– …Жаль всё же, что такие дома пропадают. В центральной России в подобных усадьбах дворяне жили. А тут – простолюдины. (Вспомнил при этом дом Пушкина в Михайловском: очень скромный. Деревянный, одноэтажный…).
– А здесь, по сути, не было сословного деления. Не было и крепостного права. И бедности не было. Вы не найдёте здесь маленьких, тесных домишек, как в деревнях Центральной России. Дома все – большие, просторные. В два, а то и – три этажа. До революции здесь простые поморы, к примеру, пили регулярно кофе (старинные ручные кофемолки я потом видел в музеях Архангельска). Грамотность была почти поголовной. И в каждом доме была хотя бы одна книга. Большая, по тем временам, роскошь.
– ?! Да-а? Сразу же возникают вопросы: ЧТО это были за книги? И ГДЕ они сейчас?
– …Ну, я ведь уже говорила: край старообрядческий. И, если случалось, что книги или образа передать было не кому (а после революции это случалось и случается очень часто), старики, перед своею смертью, их сжигали.
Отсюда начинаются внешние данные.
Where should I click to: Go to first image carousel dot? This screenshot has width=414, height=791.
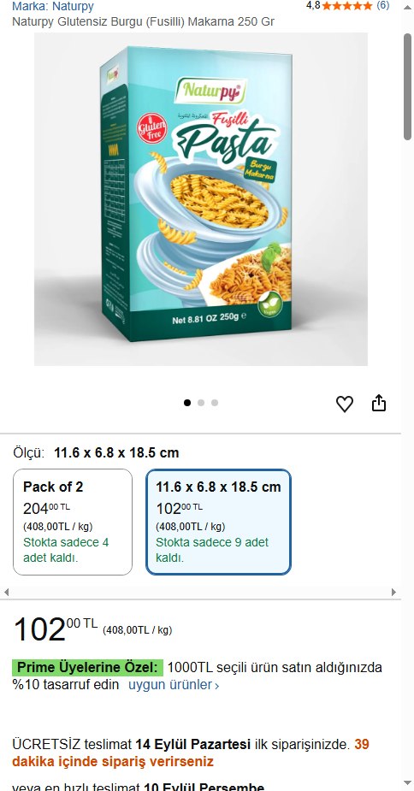(187, 403)
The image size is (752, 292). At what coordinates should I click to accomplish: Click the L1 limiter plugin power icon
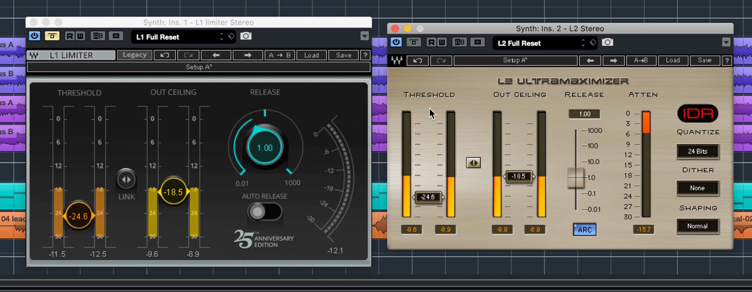(x=35, y=36)
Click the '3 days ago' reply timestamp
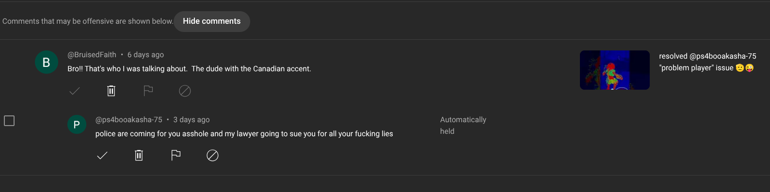This screenshot has height=192, width=770. (192, 120)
– …Надо полагать: серьёзные и важные это были книги. Если уничтожить их – считалось меньшим злом, чем допустить их попадание в посторонние руки.
– Видимо – да…
(Позже я сделал несколько фото в молельной комнате. В доме старообрядцев. Образа там покрыты домоткаными, белыми холщовыми рушниками с северо-русской красной вышивкой. И вот на что я обратил внимание: в других регионах обычно вышивка на рушниках – лишь декор, украшение. Лютики там, цветочки… И вышитый рисунок на одном конце полотенца симметрично повторяется на другом. А ЗДЕСЬ НЕТ! Орнаменты на левом и правом концах – какие-то геометрические. Непонятные, таинственные. И – очень различные. Это, я полагаю, значит, что узоры эти, вероятно, несут в себе какой-то тайный, недоступный для непосвящённых смысл).
– А ты постоянно тут живёшь? – спросил я Лену.
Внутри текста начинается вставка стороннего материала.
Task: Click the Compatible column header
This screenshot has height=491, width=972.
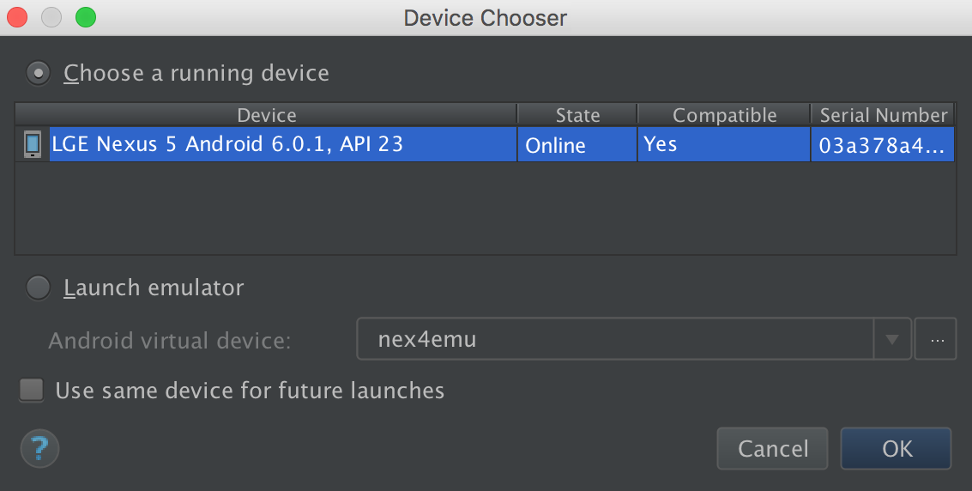Action: [x=724, y=115]
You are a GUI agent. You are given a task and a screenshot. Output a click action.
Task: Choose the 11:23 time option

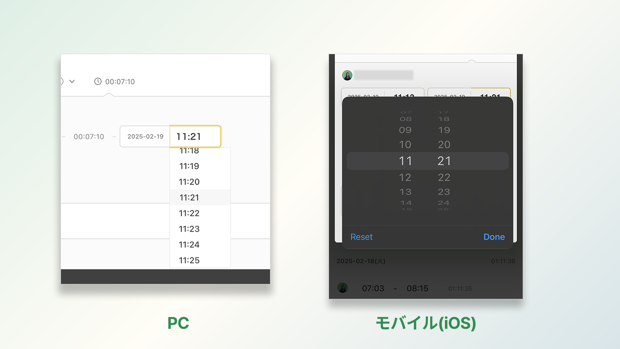coord(189,229)
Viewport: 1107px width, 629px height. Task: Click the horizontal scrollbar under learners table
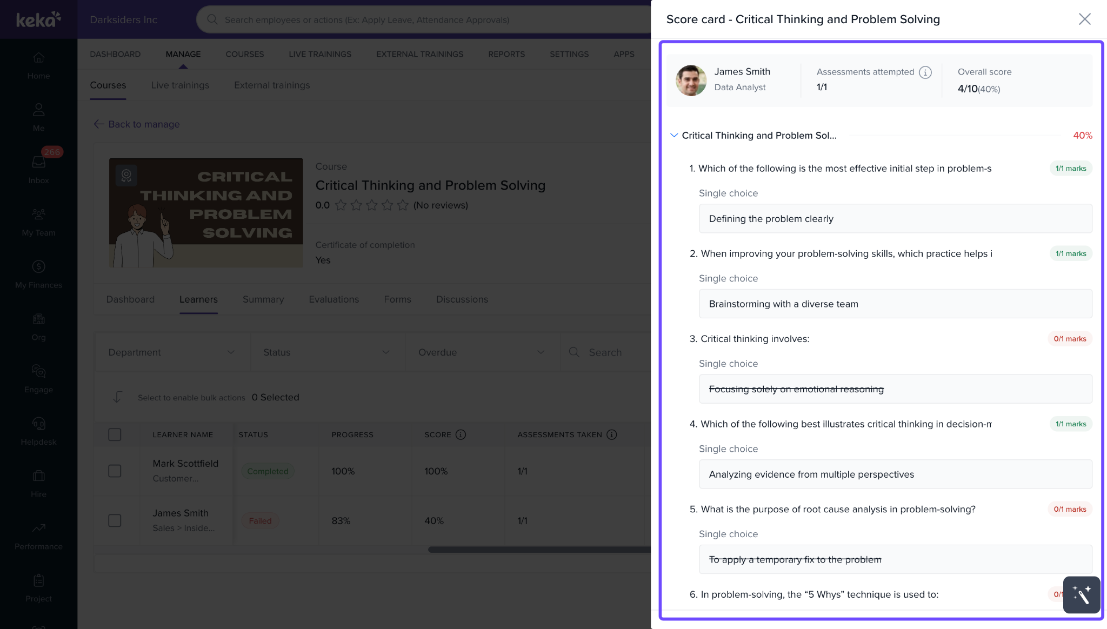[x=539, y=550]
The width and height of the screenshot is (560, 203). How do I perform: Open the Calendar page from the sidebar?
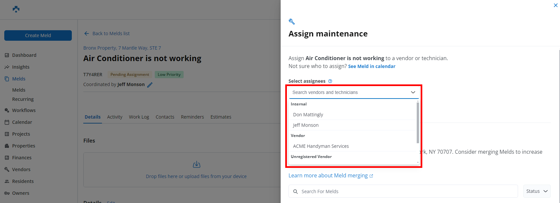pyautogui.click(x=22, y=122)
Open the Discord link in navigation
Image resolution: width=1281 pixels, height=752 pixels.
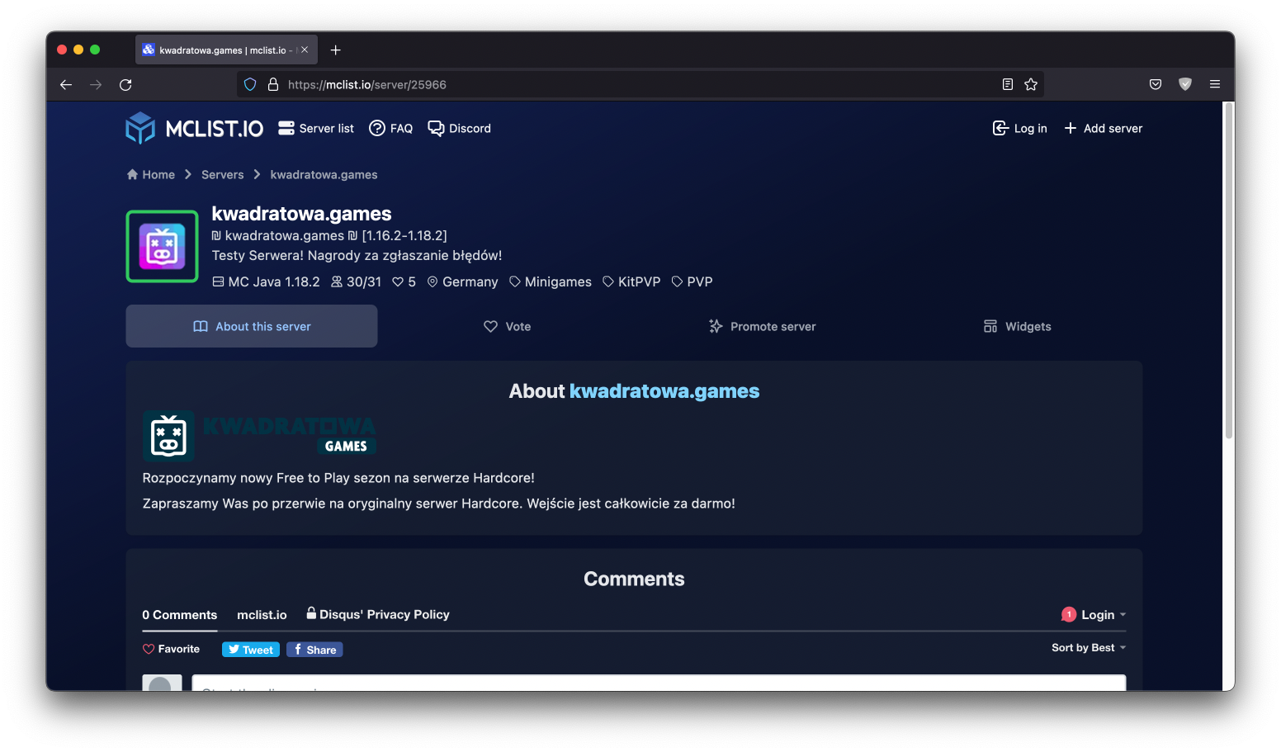pos(460,129)
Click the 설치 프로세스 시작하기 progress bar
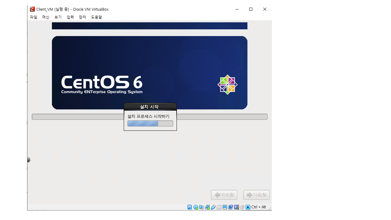Viewport: 391px width, 220px height. click(x=150, y=123)
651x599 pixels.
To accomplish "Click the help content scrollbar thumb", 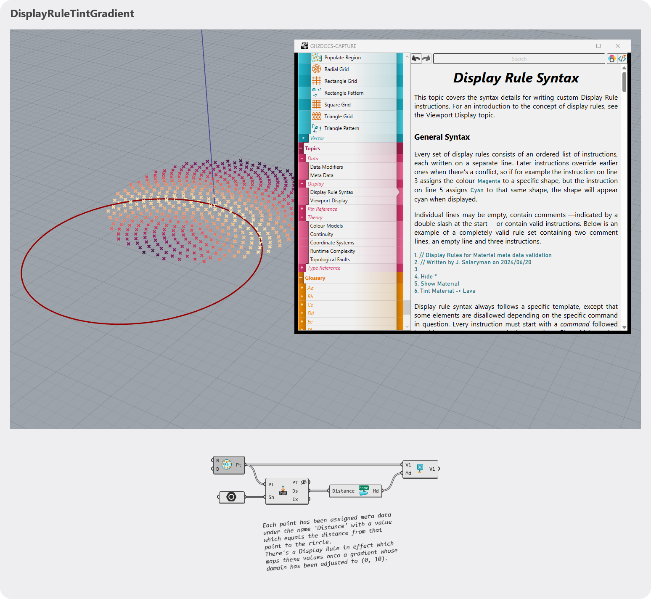I will point(624,82).
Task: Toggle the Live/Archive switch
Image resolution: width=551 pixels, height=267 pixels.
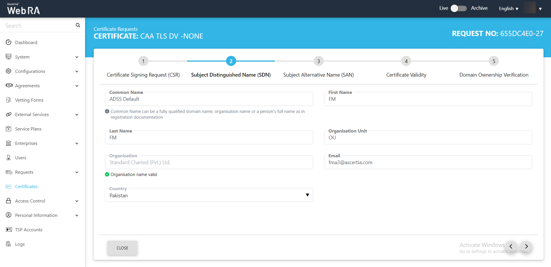Action: (x=458, y=8)
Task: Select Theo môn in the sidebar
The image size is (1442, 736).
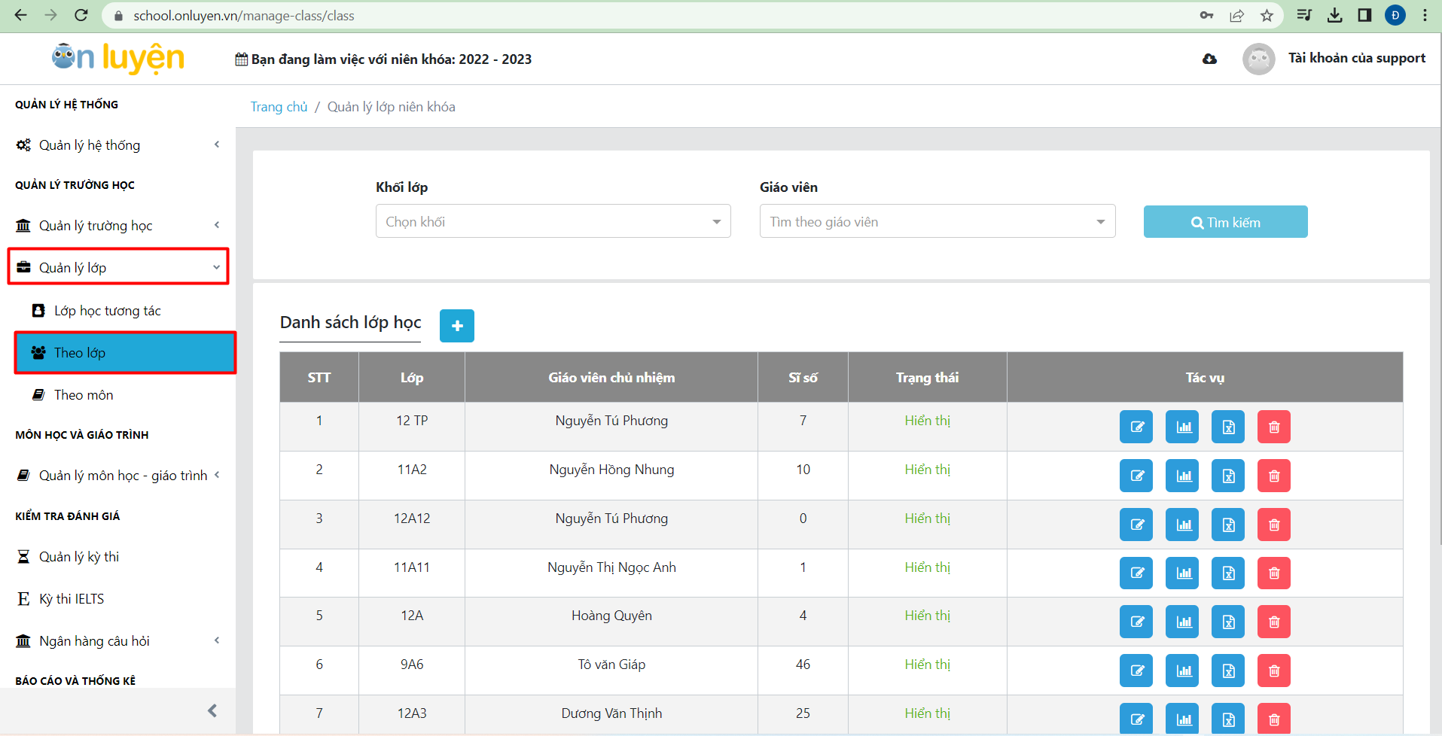Action: pos(84,395)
– Нет. Я – не исключение. Живу в Архангельске. Сюда к родственникам приезжаю.
– А чем по жизни занимаешься?
– Художник-оформитель по диплому. А занимаюсь сейчас традиционным народным искусством. В основном – вышивкой. Маленькое ИП. Производим репродукции со старинных поморских оригиналов. Спрос – преимущественно у туристов. Охотников до местного этнического колорита. Небольшой, но стабильный доход. А ТЫ?
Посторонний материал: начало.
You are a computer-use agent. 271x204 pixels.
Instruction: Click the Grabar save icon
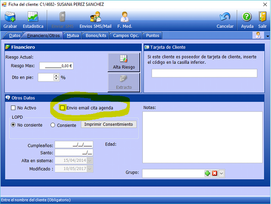10,18
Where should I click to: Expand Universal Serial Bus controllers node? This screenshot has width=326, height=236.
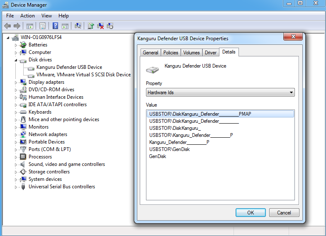(16, 187)
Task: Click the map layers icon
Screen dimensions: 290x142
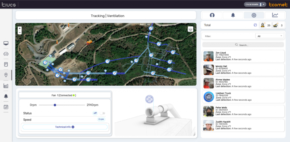Action: (x=191, y=29)
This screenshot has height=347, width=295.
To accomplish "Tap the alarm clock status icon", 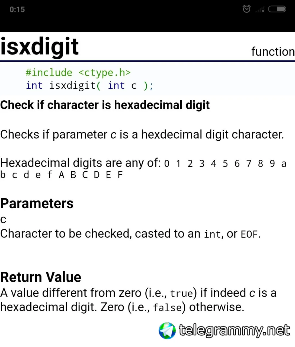I will pos(246,9).
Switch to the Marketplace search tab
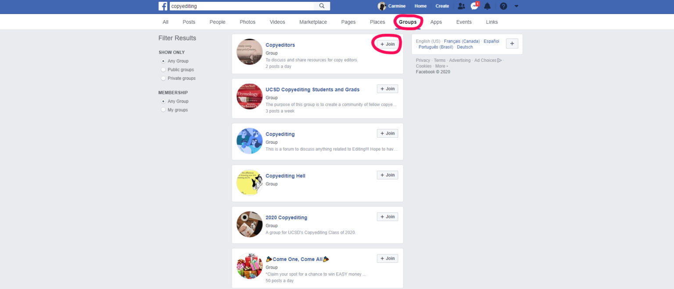Image resolution: width=674 pixels, height=289 pixels. (313, 22)
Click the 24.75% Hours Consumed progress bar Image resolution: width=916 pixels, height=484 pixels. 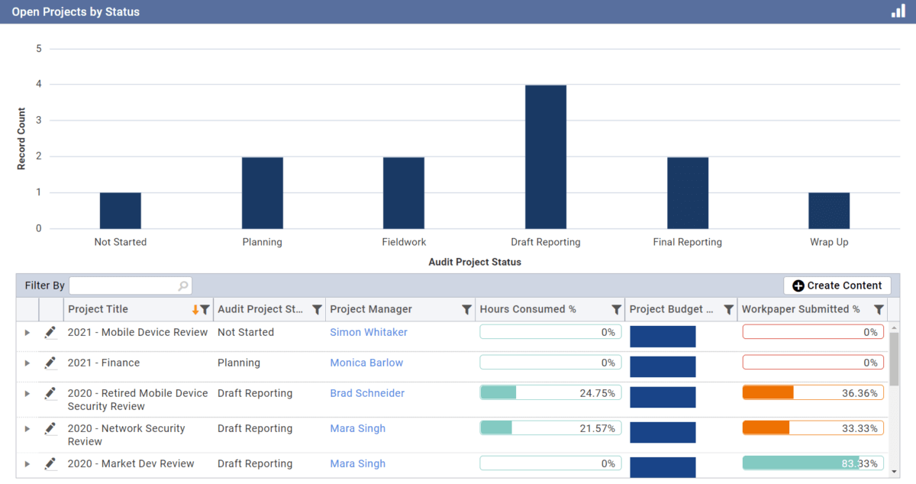pyautogui.click(x=550, y=392)
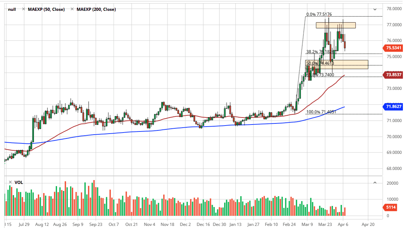405x228 pixels.
Task: Click the blue 71.8627 price tag
Action: point(393,106)
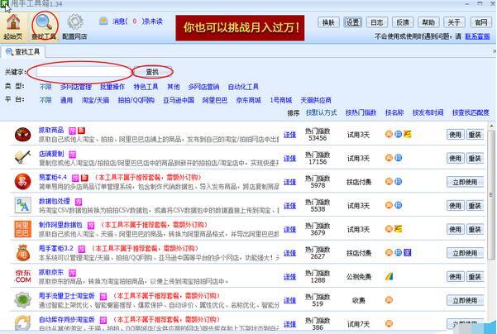The image size is (497, 334).
Task: Click the 查找 search button
Action: tap(152, 72)
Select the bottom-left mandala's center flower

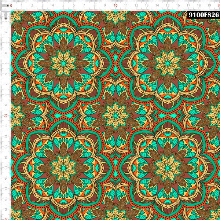pos(63,167)
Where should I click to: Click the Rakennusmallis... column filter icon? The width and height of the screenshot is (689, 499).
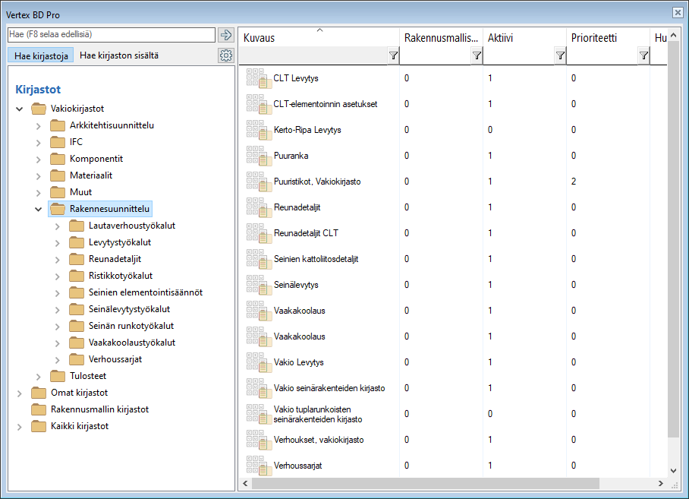[x=477, y=55]

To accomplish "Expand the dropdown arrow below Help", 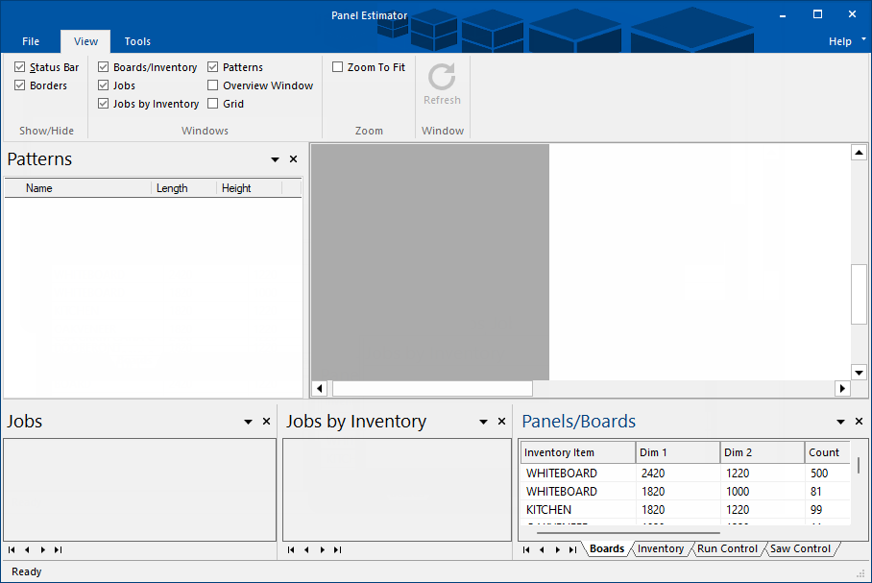I will coord(864,41).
(…Вот, нарвался на вопрос! Ну, расскажи теперь ей, что ты живёшь на непостоянные заработки. Месяцами бродяжничаешь по всяким глухоманям от Баренцева моря до Байкала. От Северного Урала до Алтая. И воображаешь себя писателем. Которого, пока что, …почти не издают).
– Вот уж не думал, что в наше время кто-то ещё умеет вышивать – уклонился я от ответа на вопрос Лены.
– А я не вышиваю. Хоть и умею. Моё дело – поиск, подбор оригиналов для копирования, эскизы. В Кимже вот, по бабушкиным сундукам, кое – что сыскалось. А вышивает машина. Она – железная. В отличие от меня – (деликатно не стала настаивать на своём вопросе Лена).
За разговорами, меж тем, пришли к кресту.
Он стоит на высоком левом берегу Мезени. Довольно большой. На глаз – метра 4 высотой. Сразу же обратил внимание на то, что распятие порублено, повреждено. Лена рассказала мне, что некий …просветленный борец с религиозным мракобесием отрубил у распятия руки, голову и бросил обрубки в реку. …Но течением их не унесло. Они так и плавали неподалёку, пока люди их не увидели. (Величественная Мезень имеет одну существенную особенность: когда в океане начинается прилив, в нижнем течении реки тоже происходит прилив. Уровень воды понимается. И река начинает течь как бы – вспять). Плававшие фрагменты достали из воды и вернули на свои места. Но следы работы богоборческого топора заделывать не стали. (А у борца с «опиумом народа» потом у самого отнялись руки и ноги. И его дочь до сих пор ездит к этому обетному кресту. Замаливает грех отца).